-- start of Records shown --

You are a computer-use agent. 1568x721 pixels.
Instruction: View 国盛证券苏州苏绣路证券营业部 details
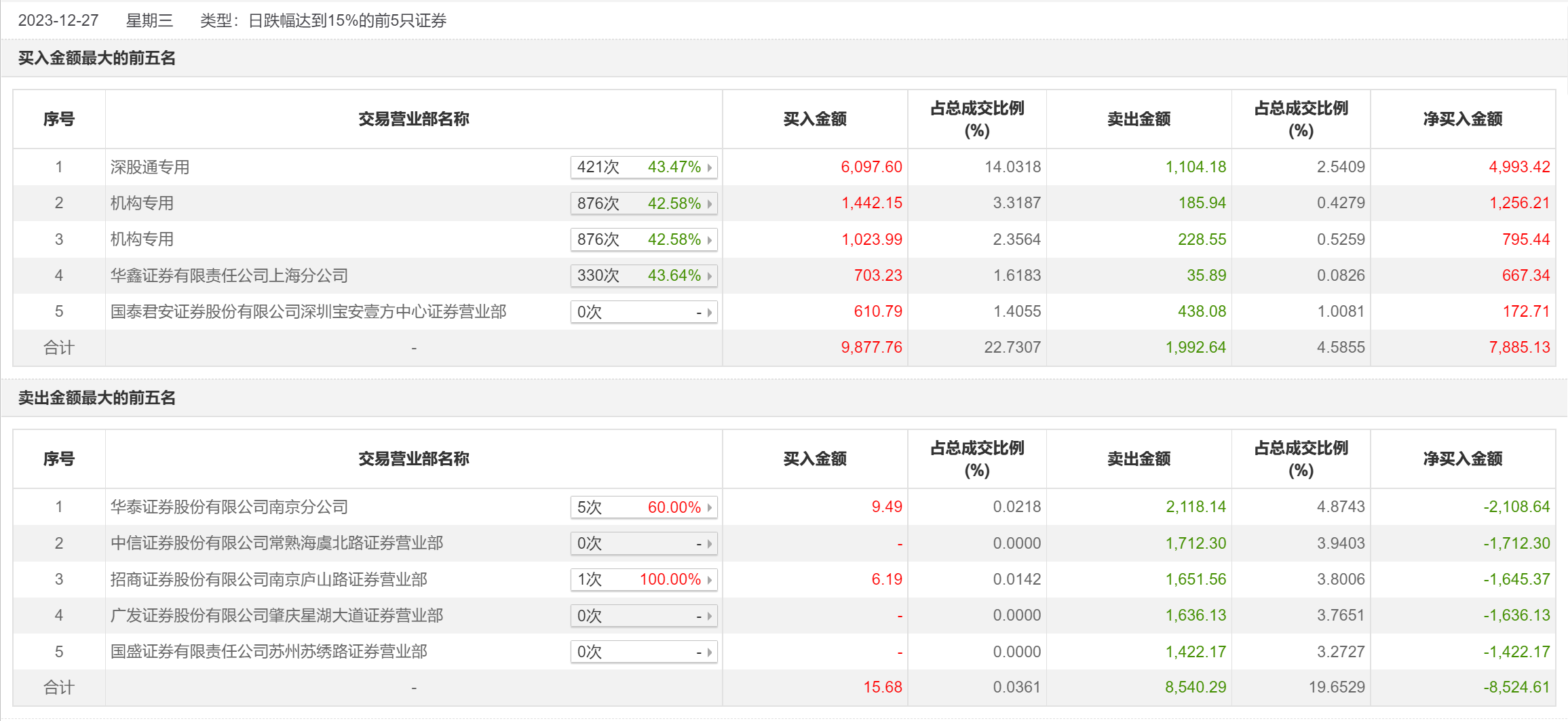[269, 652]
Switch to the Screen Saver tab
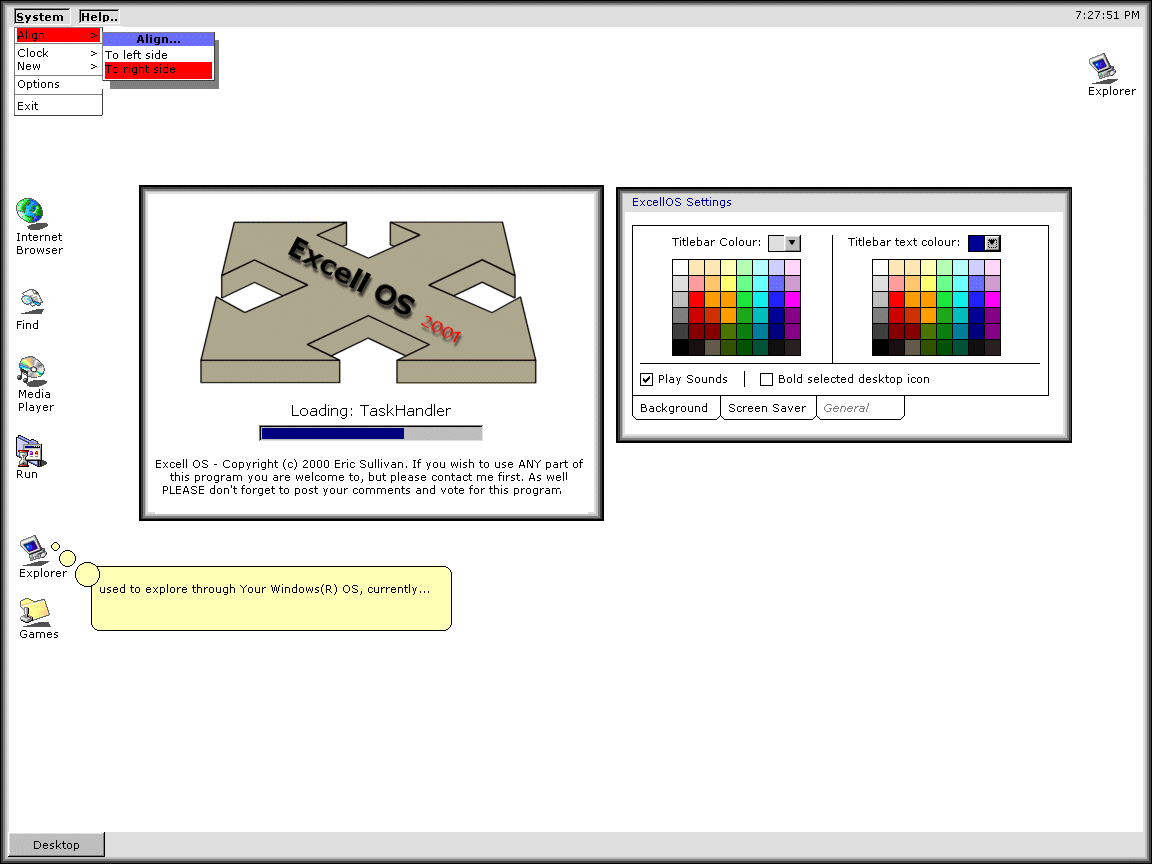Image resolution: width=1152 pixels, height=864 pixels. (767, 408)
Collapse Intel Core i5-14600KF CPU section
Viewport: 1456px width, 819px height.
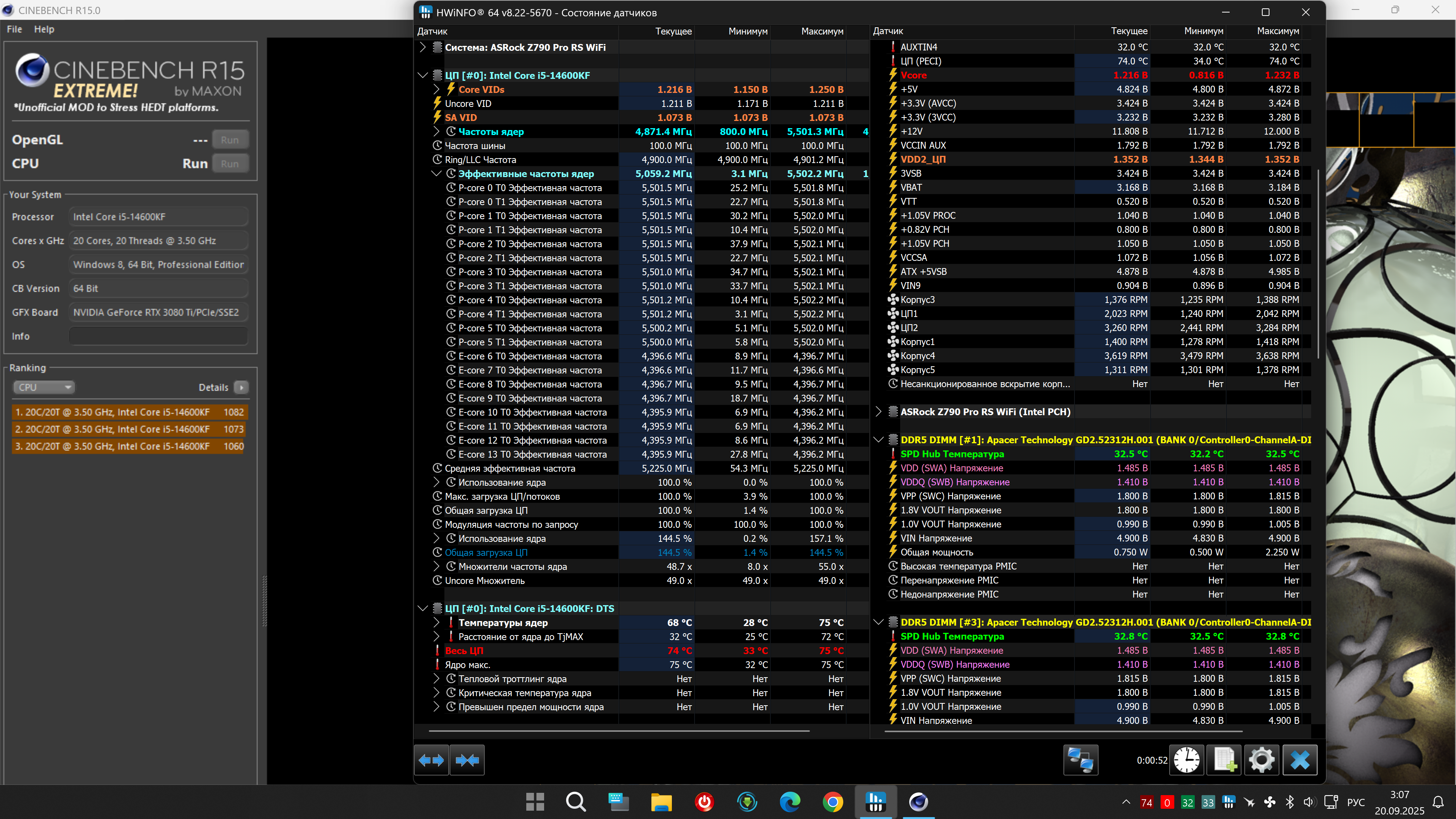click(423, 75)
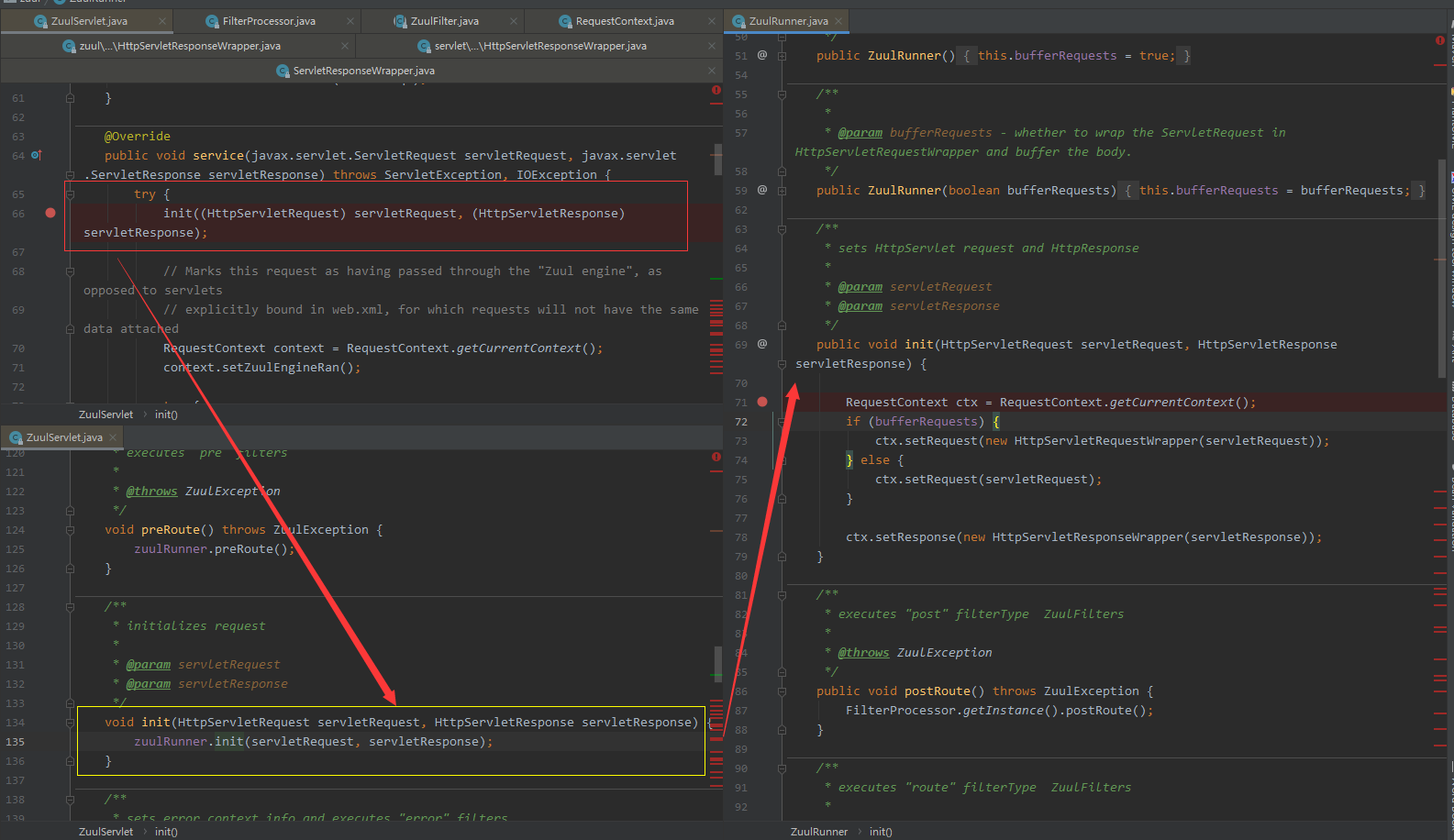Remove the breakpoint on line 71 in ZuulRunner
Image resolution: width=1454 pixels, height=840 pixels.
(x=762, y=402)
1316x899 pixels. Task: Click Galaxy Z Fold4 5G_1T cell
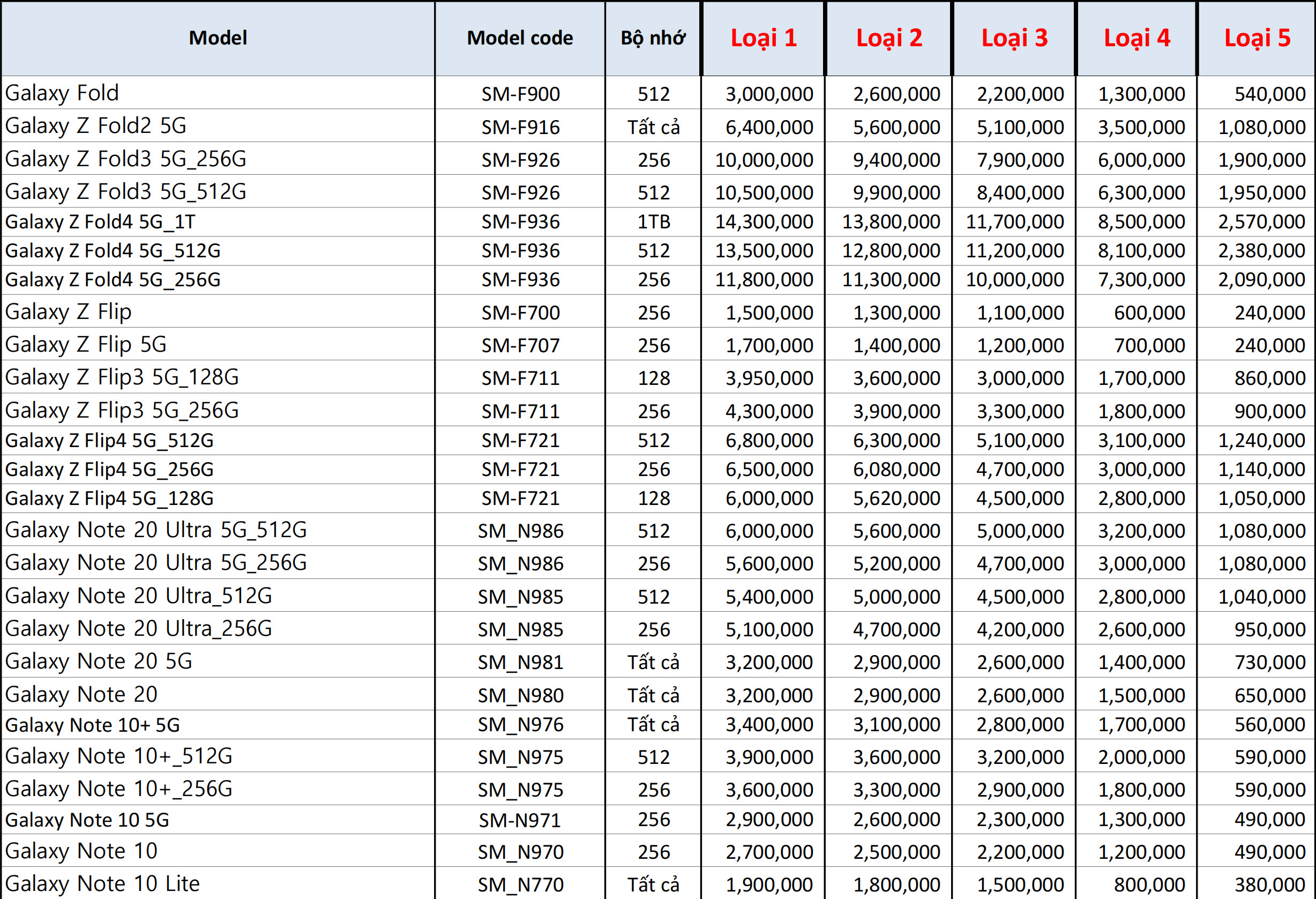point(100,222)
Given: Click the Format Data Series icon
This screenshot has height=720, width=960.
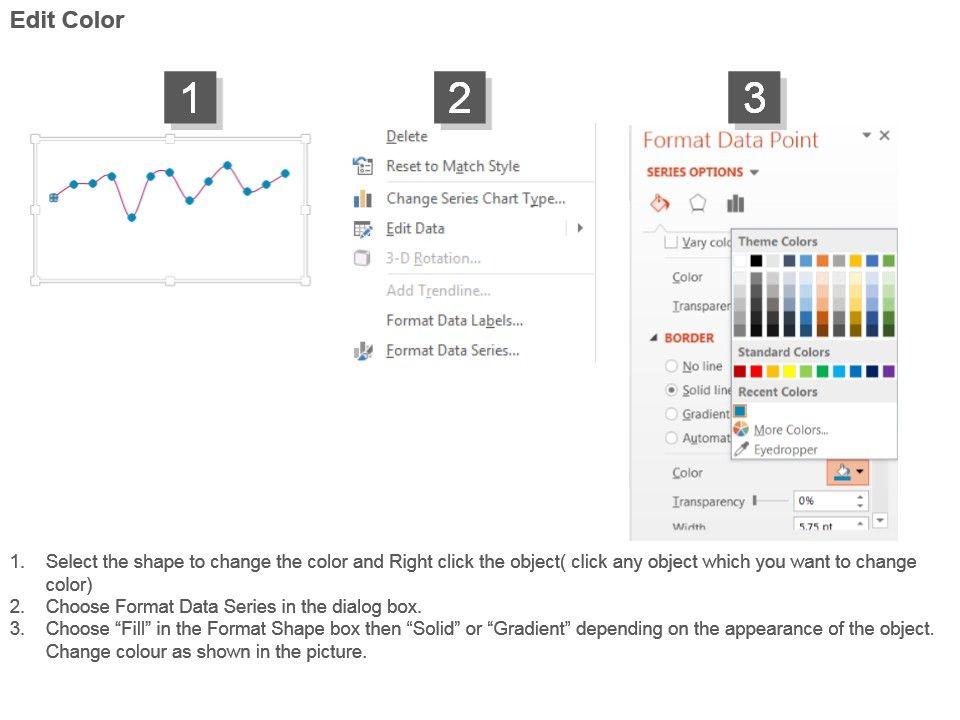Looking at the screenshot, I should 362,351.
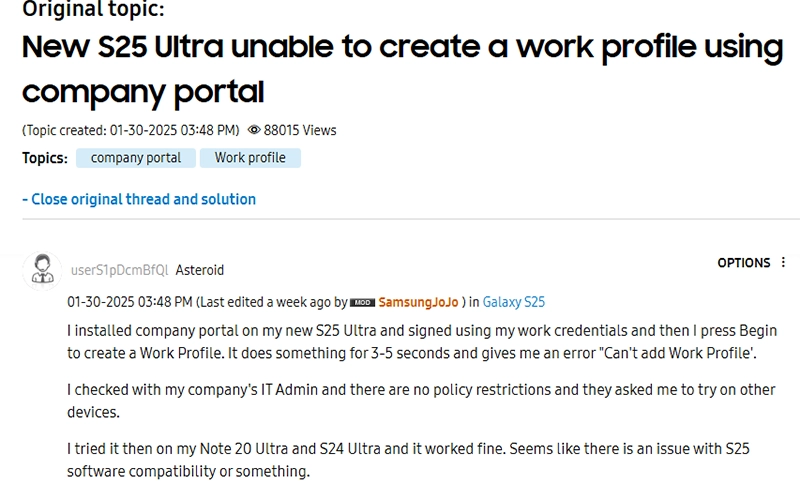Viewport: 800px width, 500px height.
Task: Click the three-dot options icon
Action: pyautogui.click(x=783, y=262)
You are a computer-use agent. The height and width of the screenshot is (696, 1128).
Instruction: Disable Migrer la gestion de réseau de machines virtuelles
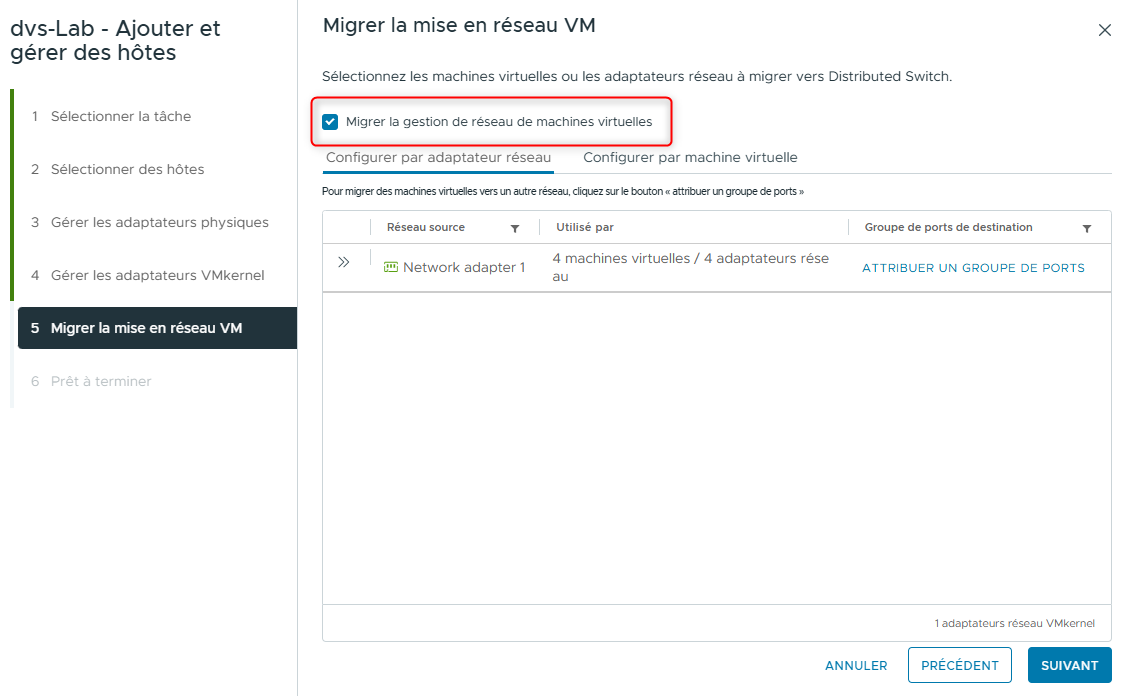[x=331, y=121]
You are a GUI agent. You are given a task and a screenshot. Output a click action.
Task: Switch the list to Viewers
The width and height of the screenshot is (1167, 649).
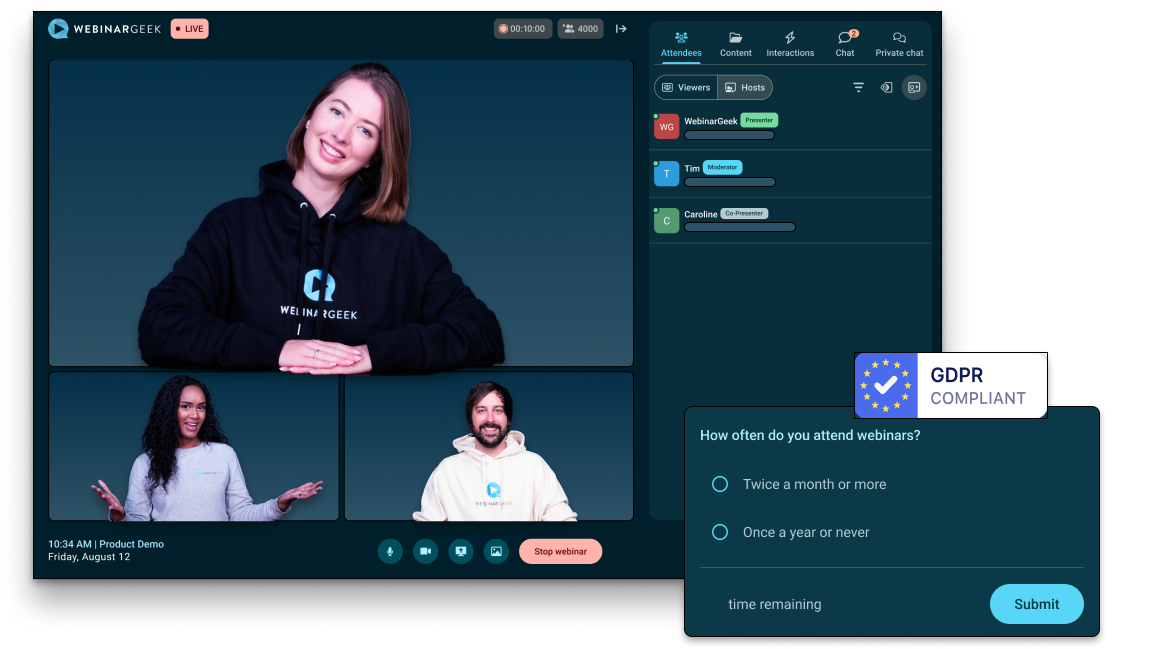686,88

-- end of Records shown --

Please repeat all of the data above line for line, leaving out the pictures.

You are a computer-use agent. 1568x721 pixels.
Instruction: View 国盛证券苏州苏绣路证券营业部 details
[269, 652]
Switch to the Screen Saver tab
Image resolution: width=1152 pixels, height=864 pixels. (767, 408)
Collapse Intel Core i5-14600KF CPU section
Viewport: 1456px width, 819px height.
click(423, 75)
Remove the breakpoint on line 71 in ZuulRunner
Image resolution: width=1454 pixels, height=840 pixels.
(x=762, y=402)
1316x899 pixels. Task: Click Galaxy Z Fold4 5G_1T cell
point(100,222)
Given: Click the Format Data Series icon
This screenshot has height=720, width=960.
Looking at the screenshot, I should 362,351.
Viewport: 800px width, 500px height.
Task: Click the three-dot options icon
Action: pyautogui.click(x=783, y=262)
You are a computer-use agent. The height and width of the screenshot is (696, 1128).
Instruction: Disable Migrer la gestion de réseau de machines virtuelles
[x=331, y=121]
You are a GUI agent. You are given a task and a screenshot. Output a click action.
Task: Switch the list to Viewers
The width and height of the screenshot is (1167, 649).
686,88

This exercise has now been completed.